- **AIM OF THE TASK**
Your answer should consist of each line below that contains the string "label".

- **SUPPLIED MATERIAL**
• • • •

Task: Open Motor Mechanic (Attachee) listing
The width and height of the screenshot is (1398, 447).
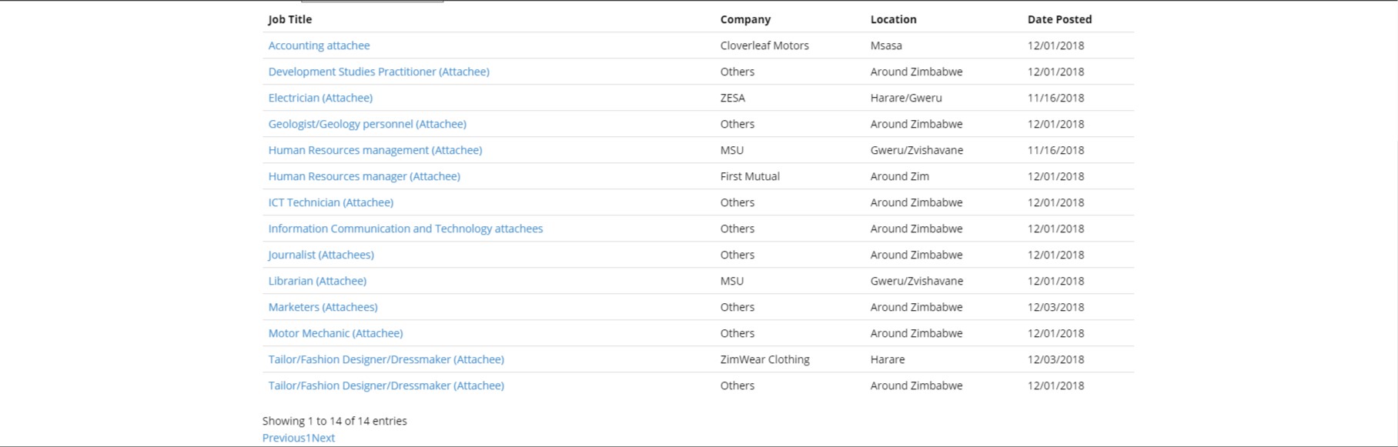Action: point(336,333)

• • • •

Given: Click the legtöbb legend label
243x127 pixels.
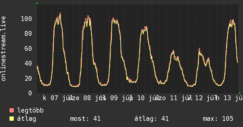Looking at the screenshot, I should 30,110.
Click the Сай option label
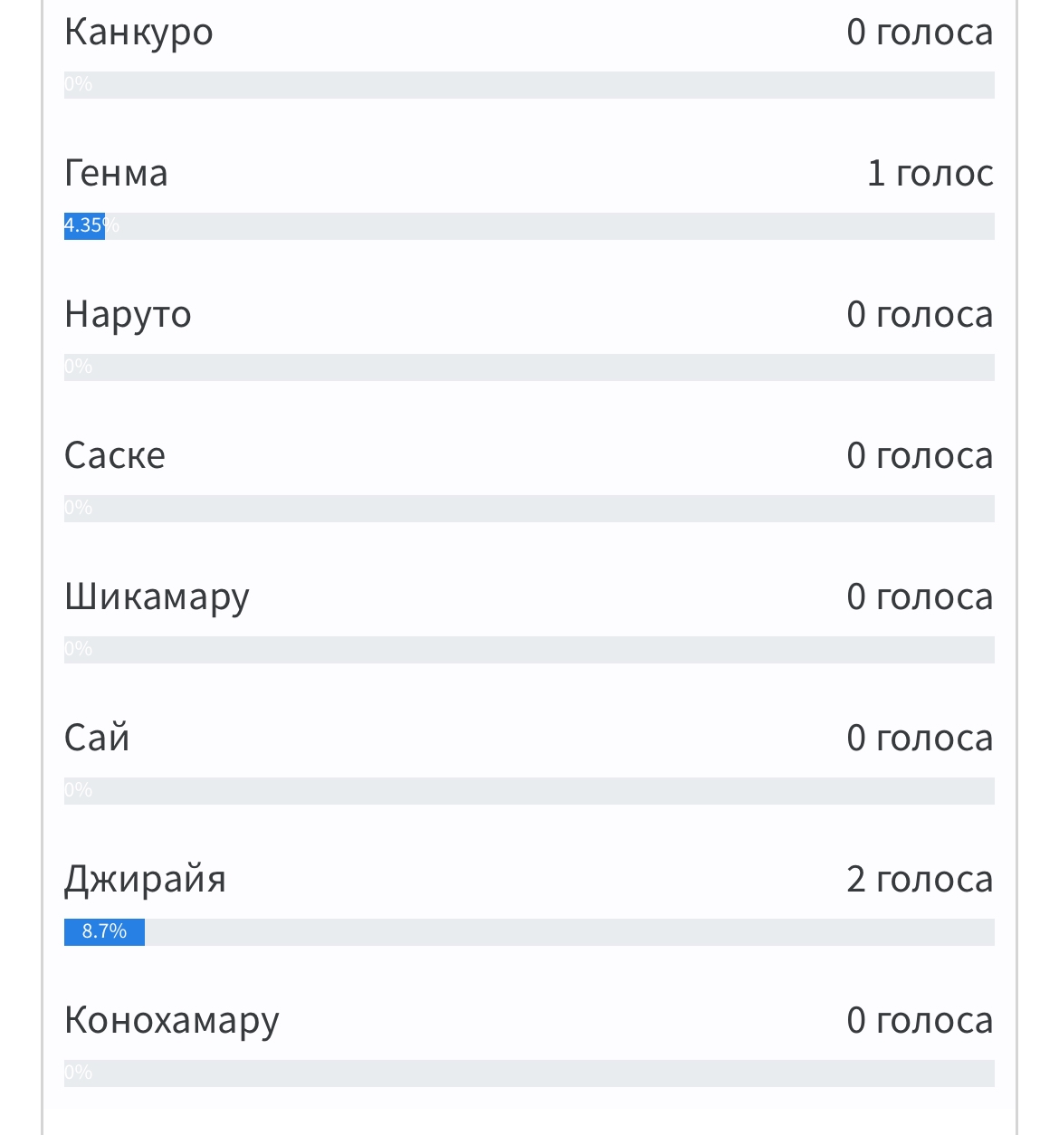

• • • •

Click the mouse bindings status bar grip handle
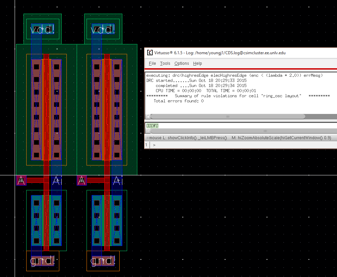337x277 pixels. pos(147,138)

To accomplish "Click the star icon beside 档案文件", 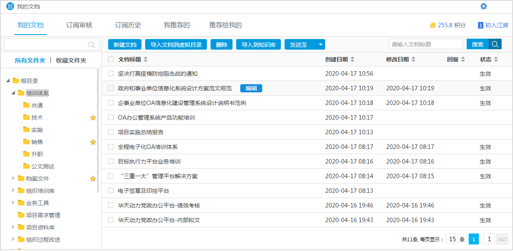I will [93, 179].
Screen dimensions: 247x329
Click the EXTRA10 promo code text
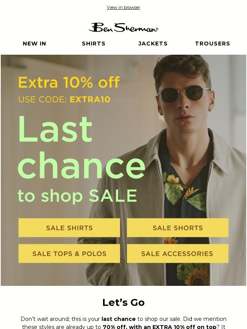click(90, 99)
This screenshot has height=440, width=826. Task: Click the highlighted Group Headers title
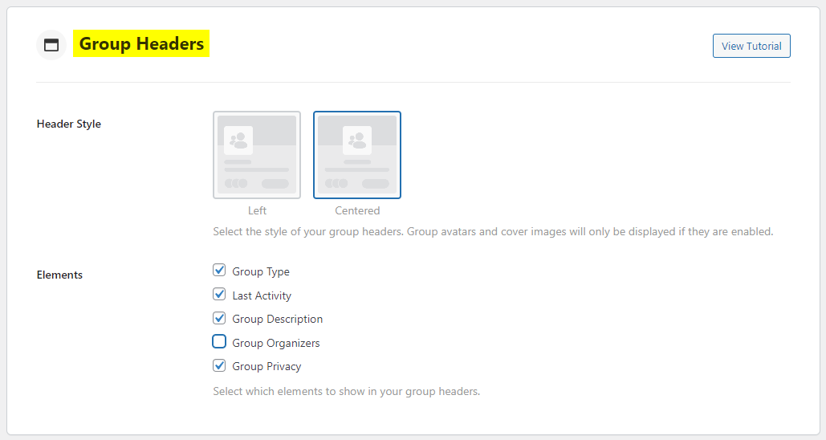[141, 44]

• • • •

- **SOLVED EXERCISE**
Given: Click the legtöbb legend label
Click the Сай option label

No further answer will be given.